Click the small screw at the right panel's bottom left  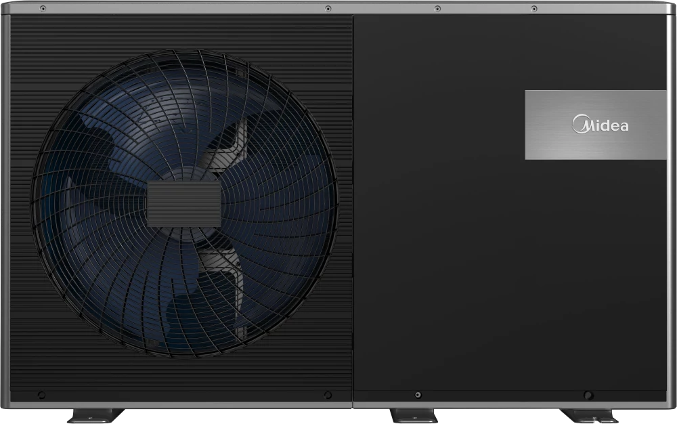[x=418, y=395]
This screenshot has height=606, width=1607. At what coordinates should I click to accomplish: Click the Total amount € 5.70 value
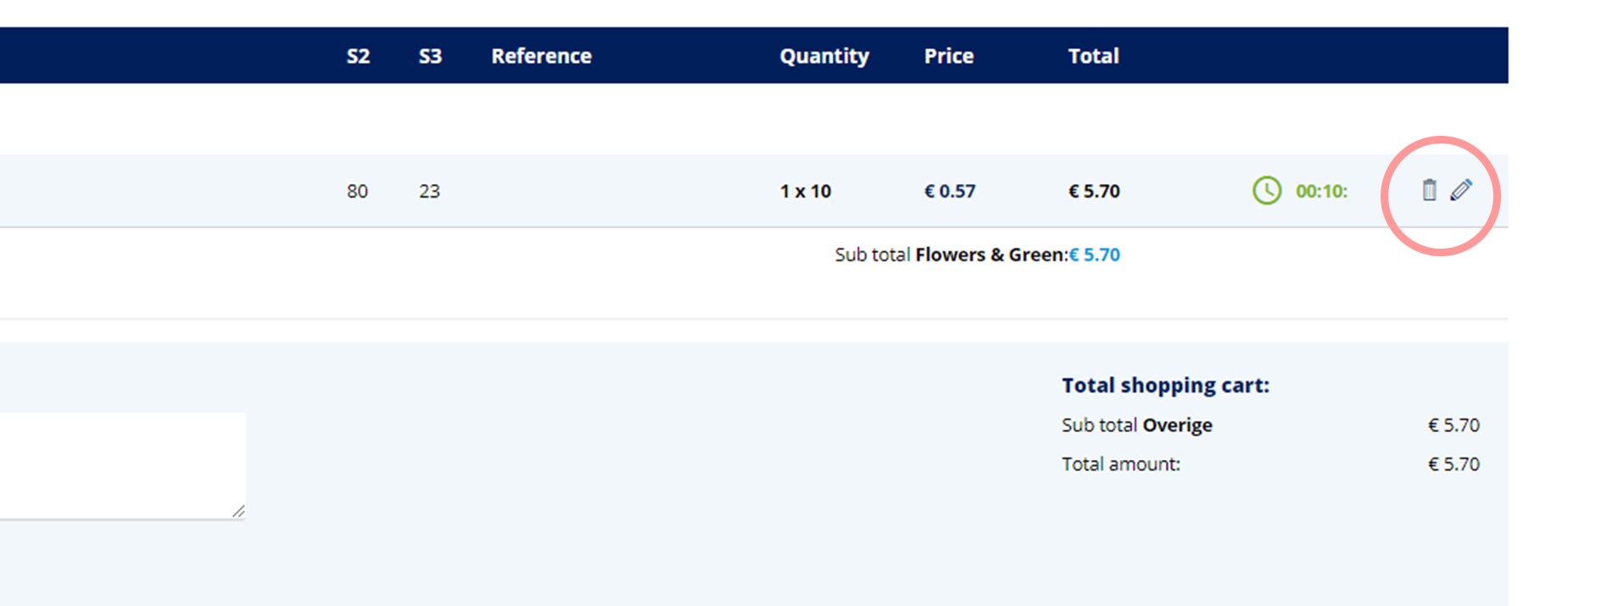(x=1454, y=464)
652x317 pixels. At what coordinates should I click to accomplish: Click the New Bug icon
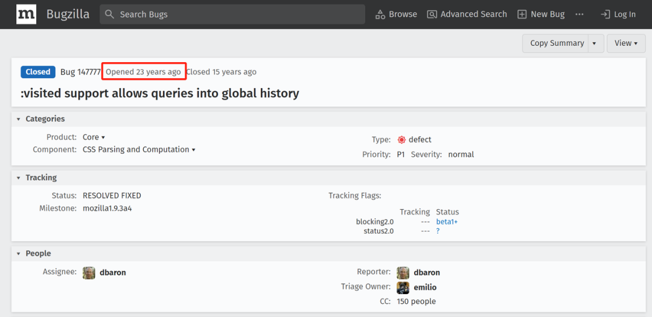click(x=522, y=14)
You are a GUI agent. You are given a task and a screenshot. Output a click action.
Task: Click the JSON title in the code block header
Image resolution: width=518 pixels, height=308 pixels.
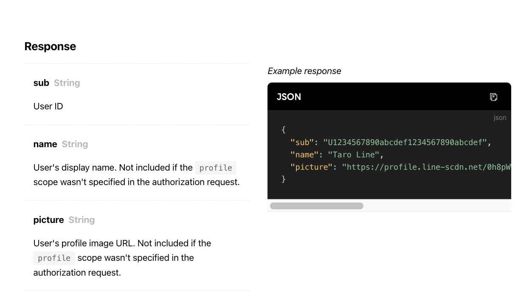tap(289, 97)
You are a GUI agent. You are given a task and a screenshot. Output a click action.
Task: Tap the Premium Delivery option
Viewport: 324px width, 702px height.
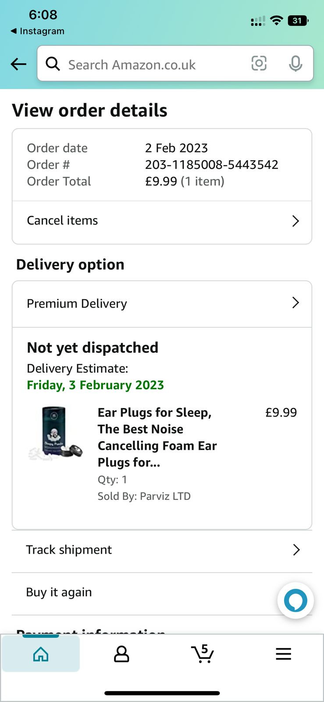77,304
☆ ☆ ☆ ☆
Exercise description: The reply needs to repeat exactly the line containing "This screenshot has" and each line after it, through the final line of the entries above, and to skip the pictures.

Response to the exercise:
This screenshot has height=606, width=1607. At what coordinates should I click to accomplish: Click the Total amount € 5.70 value
(x=1454, y=464)
652x317 pixels. At what coordinates should I click to accomplish: Click the New Bug icon
click(x=522, y=14)
You are a GUI agent. You are given a task and a screenshot. Output a click action.
Task: Click the JSON title in the code block header
Image resolution: width=518 pixels, height=308 pixels.
tap(289, 97)
You are a GUI agent. You are given a task and a screenshot. Output a click action.
Task: Tap the Premium Delivery option
Viewport: 324px width, 702px height.
77,304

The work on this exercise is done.